2. Functioning with interruptions. Begin getting used to never finishing a thought or task without being interrupted and/or asked to do something other than what you were trying to accomplish. Have your husband or baby daddy play along with you on this one. Try to clean the house. Have him walk over to you every 23.45 seconds and ask you a question like, “Honey, do you have a belly button on your back?” Followed by, “can you look at my back and see if I have one?” Then, make sure he includes requests like, “Honey, I want some juice please. No, actually chocolate milk. No! Not chocolate milk, ORANGE juice!” He must make sure he’s as difficult as possible for simple needs. Have him surprise you with any ludicrous question or statement he can come up with to throw you off track. See how much cleaning you can get done.
3. Start playing the sounds of a crying baby in the background. I never babysat babies much, so I wasn’t used to the sound of a baby crying. I dropped whatever I was doing and sprinted like an Olympian, hurling myself over couches and tables towards my first baby. I was too jumpy, so I suggest playing the sound of a crying baby while you are doing various tasks. The ideal moments to get used to are right after you hop in the shower, as soon as you go to the bathroom, immediately upon laying down for a nap, and any other inconvenient times (hint hint the bedroom) I’m sure you can come up with on your own as well. The point is to prepare yourself for a crying infant at very inconvenient times.
4. Standing and bouncing/rocking. Once you have a baby, you’ll never stand normal again. You’ll  always be holding, rocking, bouncing or swaying your little one into happiness. Practice doing it in the checkout line while shopping, or while cooking, or during a conversation with someone. By the time baby comes, you’ll be into a rhythm their gonna love! Extra credit if while your practicing, whoever you are nearby or talking too starts swaying or bouncing with you unconsciously.
5. Eating at Restaurants. Its basically forbidden with kids, but here’s what you can work on ahead of time. When you get to the restaurant, clear the whole table off. Have them leave you with nothing but a fork and napkin. Inform the waiter you are practicing your restaurant behavior, and you’d like the check with the food. Tell them to have to-go boxes ready as well. Then, set an alarm to get up and walk around the restaurant every 3 minutes. You’ll grow accustom used to having trouble finishing your food. Also make sure you’re done eating in 25 minutes. This will get you into the practice of scarfing down your meal, having your meal interrupted and getting waiters and waitresses aware of your quick exit plan.

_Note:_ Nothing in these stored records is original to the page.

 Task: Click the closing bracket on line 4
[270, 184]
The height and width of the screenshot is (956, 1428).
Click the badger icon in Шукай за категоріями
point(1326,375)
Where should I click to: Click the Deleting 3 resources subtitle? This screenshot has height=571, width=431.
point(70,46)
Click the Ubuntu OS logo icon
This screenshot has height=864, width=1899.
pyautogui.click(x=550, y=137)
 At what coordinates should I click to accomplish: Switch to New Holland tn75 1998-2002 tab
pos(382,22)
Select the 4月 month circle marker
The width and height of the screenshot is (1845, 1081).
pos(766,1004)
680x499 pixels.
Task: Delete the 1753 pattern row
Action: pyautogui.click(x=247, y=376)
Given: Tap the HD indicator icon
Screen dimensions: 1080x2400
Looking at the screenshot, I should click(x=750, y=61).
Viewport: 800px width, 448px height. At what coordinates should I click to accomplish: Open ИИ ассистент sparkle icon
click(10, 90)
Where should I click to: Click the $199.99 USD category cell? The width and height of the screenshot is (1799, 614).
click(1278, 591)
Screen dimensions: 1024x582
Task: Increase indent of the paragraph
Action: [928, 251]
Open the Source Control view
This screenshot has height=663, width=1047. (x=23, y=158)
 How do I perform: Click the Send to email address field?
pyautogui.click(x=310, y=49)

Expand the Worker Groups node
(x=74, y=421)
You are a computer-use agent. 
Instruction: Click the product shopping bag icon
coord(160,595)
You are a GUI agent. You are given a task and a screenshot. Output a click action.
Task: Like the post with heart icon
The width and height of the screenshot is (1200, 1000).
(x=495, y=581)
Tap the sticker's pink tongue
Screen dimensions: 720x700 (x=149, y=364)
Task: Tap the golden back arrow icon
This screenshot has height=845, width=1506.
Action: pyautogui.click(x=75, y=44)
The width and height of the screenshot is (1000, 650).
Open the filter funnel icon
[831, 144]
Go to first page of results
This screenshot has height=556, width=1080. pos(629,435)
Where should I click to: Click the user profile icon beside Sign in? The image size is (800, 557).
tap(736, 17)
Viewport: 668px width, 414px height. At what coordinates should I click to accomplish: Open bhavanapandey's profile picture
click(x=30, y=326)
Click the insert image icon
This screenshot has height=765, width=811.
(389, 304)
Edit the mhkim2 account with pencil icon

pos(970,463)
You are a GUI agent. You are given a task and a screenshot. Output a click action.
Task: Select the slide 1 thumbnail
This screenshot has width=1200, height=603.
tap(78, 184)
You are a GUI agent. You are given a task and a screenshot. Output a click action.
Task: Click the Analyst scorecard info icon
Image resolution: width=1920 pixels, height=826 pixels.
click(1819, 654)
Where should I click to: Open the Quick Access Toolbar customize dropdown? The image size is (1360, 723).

If I had practiced these skills prior to having my little ones, I’d be so much farther ahead! Think of the speed I’d be able to whip out those sandwiches? How productive I’d be even when the baby is fussy? Get your head start now. Take it from me, a mom of three boys under 4-years-old. Study hard, ace the test and be that much closer to the happy mama you are envisioning yourself to be now.